Romania - People and Culture

By Cuna Luminita, Posted Apr 22, 2007

Romanians are now the youngest European Union citizens, they were finally accepted in the European family on January 1st 2007, after many years of isolation behind the Iron Curtain and chaotic transition to capitalism. Now that they can officially leave, will there be any left by the time you read this?

Romanians love to joke and make fun of everything, they’re generally politically incorrect and make no bones about it. All of which makes them good drinking companions and they’ll drop everything if there’s a chance to party.

Romanians are very fond of American pop culture and they try to imitate it. You have rap groups singing about tough life in the hood (Bucharest Underground Mafia being one of top acts) and music channels featuring pretty but clumsy dancers, jumping around in skimps outfits similar to the ones their big sisters MTV and VHS play all the time.

Big Brother Romania was hugely popular and Spitalul de Urgenta (Emergency Hospital), the Romanian version of the highly popular show ER, is also now a hit. Funny enough, elements of South American culture penetrated Romania as well: Mexican telenovelas make many victims among women, especially in the countryside where the whole village shuts down when the Latin American dramas air.

Romanians are very proud of their Latin origin, so don’t make the mistake to ask if they understand Russian, you’ll piss them off and then start them on an obligatory lecture on the origins of their nation.

Romanians are good company except when you get them onto heavy topics like politics or social issues and then they often embark on long complaining monologues about the state of their country. try offering another point of view and you might end up looking for the back door in a hurry.

With the communist regime fell back in 1989, certain individuals in Romania weren’t slow to take advantage of the naiveté of their countrymen and the sudden opportunities to make a fast buck. Pulling government connections and every dirty trick in the book, they stole a good deal of the national wealth for themselves, bought off the politicians and evaded all taxation.

The majority of the population in Romania though still struggle to make ends meet. The old people, for example, receive pensions of $40-60 a month and only manage to get by with a good deal of economic ingenuity. It’s not uncommon to watch them enter supermarkets with empty bags, stare at the dazzling range of products (as opposed to the empty shelves of communist times) and then leave with the same empty bags.

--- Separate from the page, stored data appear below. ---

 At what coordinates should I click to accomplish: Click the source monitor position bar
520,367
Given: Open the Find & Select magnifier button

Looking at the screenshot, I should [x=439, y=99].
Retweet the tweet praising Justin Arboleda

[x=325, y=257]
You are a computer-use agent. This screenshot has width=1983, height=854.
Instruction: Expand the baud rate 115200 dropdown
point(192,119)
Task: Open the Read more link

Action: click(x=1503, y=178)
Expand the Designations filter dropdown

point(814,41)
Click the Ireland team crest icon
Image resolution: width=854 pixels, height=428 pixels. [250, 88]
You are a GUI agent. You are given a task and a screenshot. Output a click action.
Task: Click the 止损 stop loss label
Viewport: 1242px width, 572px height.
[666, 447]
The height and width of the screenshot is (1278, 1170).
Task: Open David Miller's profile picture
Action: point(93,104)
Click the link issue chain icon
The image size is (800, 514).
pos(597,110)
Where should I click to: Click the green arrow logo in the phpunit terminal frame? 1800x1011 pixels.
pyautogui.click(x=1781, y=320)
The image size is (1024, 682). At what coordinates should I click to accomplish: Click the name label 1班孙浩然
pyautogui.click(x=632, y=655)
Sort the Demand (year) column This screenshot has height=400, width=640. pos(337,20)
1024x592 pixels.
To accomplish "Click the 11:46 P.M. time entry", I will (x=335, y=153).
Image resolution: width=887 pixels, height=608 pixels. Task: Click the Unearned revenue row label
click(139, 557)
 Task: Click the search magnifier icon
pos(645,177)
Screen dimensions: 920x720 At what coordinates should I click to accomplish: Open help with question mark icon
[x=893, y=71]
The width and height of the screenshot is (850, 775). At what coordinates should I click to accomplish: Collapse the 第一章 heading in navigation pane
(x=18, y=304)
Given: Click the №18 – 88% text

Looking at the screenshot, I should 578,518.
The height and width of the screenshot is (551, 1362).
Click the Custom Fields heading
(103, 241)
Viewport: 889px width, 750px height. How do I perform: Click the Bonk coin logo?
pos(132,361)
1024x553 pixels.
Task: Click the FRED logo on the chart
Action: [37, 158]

As usual, the people living in the country are poorer than those in the cities in Romania and much of the rural adult population has left for Italy and Spain in search of work. They clean houses, take care of elderly people, work in construction and pick strawberries, hence their nickname of capsunari, ‘the strawberry people’. With able-bodied adults emigrating to work, the children get left at home with grandparents or understanding neighbours, where they often run wild with little in the way of parental figures for guidance.

Thus some villages are creepily empty throughout the year, populated only with young children and old people. Then the working parents come back for a couple of months in summer and the whole village becomes a construction site. With the money earned abroad they start building new houses, bigger, better and more modern. Just like the ones owned by the foreigners they work for.

Yet for all the poverty and hard luck stories of Romania, the people take pride in their education and their intellect and are simply struggling under a still corrupt governing class.